Coarse Chalk: A specimen of chalk with a coarse grain size from the Cretaceous-age Kristianstad Basin collected at a gravel pit near the community of Luneburg, northern Germany. This specimen is from the geological collection of the City Museum of Berlin, and the image is used under a Creative Commons license. Click to enlarge.
The keys to identifying chalk are its hardness, its fossil content, and its acid reaction. At a glance, diatomite and gypsum rock have a similar appearance. An examination with a hand lens will often reveal the fossil content, separating it from gypsum. Its reaction with dilute (5%) hydrochloric acid will separate it from both gypsum and diatomite.
The acid reaction will surprise you if you are used to testing other types of limestone and have never tested chalk. When you apply a drop of acid, capillary action pulls it deep into pore spaces of the specimen. There, the enormous surface area of calcium carbonate that contacts the drop of acid usually produces a spectacular effervescence. Instead of holding the specimen in your hand during the test, place it on surface that will not be damaged by the acid, with a couple paper towels beneath it. You don't want to have the specimen in your hand and be startled by the effervescence.
Oil and Gas Production from Chalk: Map showing the location of oil and gas production in the Austin Chalk of Texas, Louisiana, Arkansas and Mississippi. Fields are shown in yellow, well locations are shown in green and red. Image by the United States Geological Survey. 1 Click to enlarge.
Porosity and Permeability of Chalk
At a microscopic level there can be a lot of space between the fossil particles that make up chalk. Land underlain by chalk directly below the soil is often well drained. In these areas, water that infiltrates into the soil encounters the top of the chalk and easily flows into the chalk's pore spaces. It then flows downward to the water table and then follows the direction of groundwater flow to a stream or another body of surface water. In some areas people drill water wells into subsurface chalk layers for residential, commercial and community water supplies.
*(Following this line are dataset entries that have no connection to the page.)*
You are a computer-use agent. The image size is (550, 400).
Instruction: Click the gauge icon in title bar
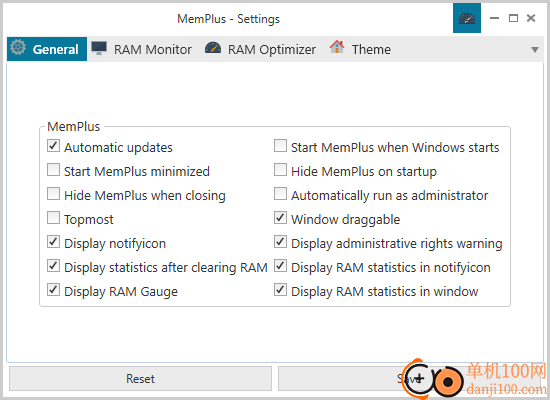pyautogui.click(x=467, y=18)
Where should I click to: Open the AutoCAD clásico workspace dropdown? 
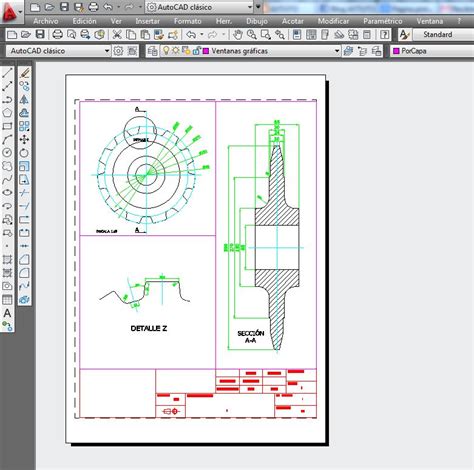59,51
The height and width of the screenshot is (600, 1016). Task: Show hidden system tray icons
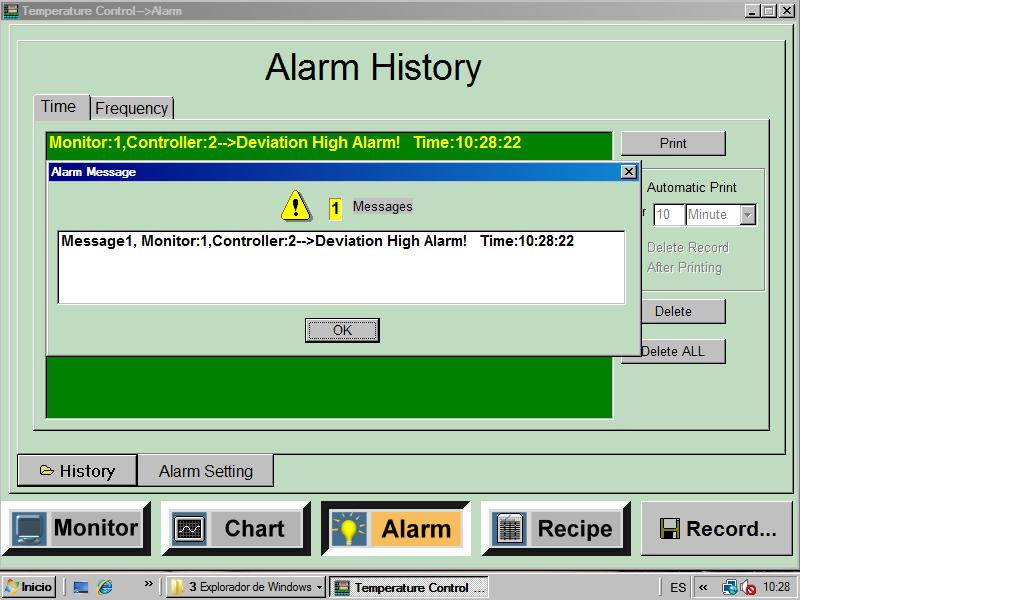703,588
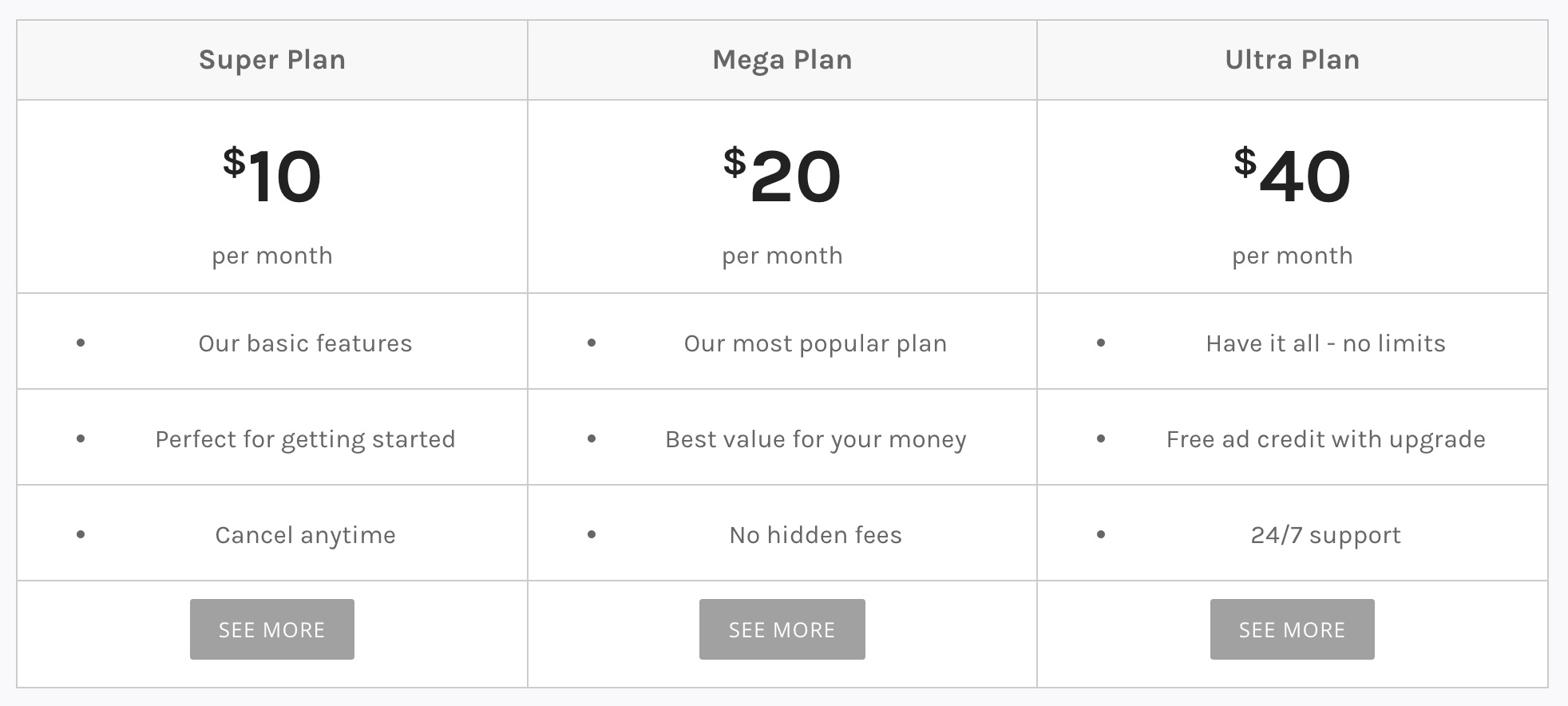Click 'Our basic features' text
The height and width of the screenshot is (706, 1568).
[x=305, y=343]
In areas where oil and natural gas form in the subsurface, the pore spaces of chalk can serve as a reservoir. Many oil and gas fields are located where subsurface chalk units serve as reservoirs. The Austin Chalk is a subsurface rock unit beneath parts of Texas, Arkansas, Louisiana and Mississippi. It yields oil and natural gas from both conventional and continuous reservoirs. 1
|1 Geologic Models and Evaluation of Undiscovered Conventional and Continuous Oil and Gas Resources -- Upper Cretaceous Austin Chalk, U.S. Gulf Coast: by Krystal Pearson, United States Geological Survey, Scientific Investigations Report 2012-5159, 2012, 26 pages.|
Blackboards and Chalk
Small pieces of chalk have been used by students for over 1000 years for writing on small slates and large classroom panels known as “blackboards”. It is an inexpensive and erasable writing material and the most widely known use of chalk. Much of the early blackboard writing was done with pieces of natural chalk or natural gypsum.
Today pieces of natural chalk and natural gypsum have been replaced by sticks manufactured from natural chalk; sticks manufactured using other sources of calcium carbonate; or sticks manufactured using natural gypsum. Gypsum chalk is the softest and writes smoothest; however, it produces more dust than calcium carbonate chalk. Calcium carbonate chalk is harder, requires more pressure to produce wide marks, and makes less dust. It is sometimes marketed as “dustless chalk” but that description is not quite true. Even though most chalk today is not made from mineral chalk, people still use the name “chalk” for this familiar writing material.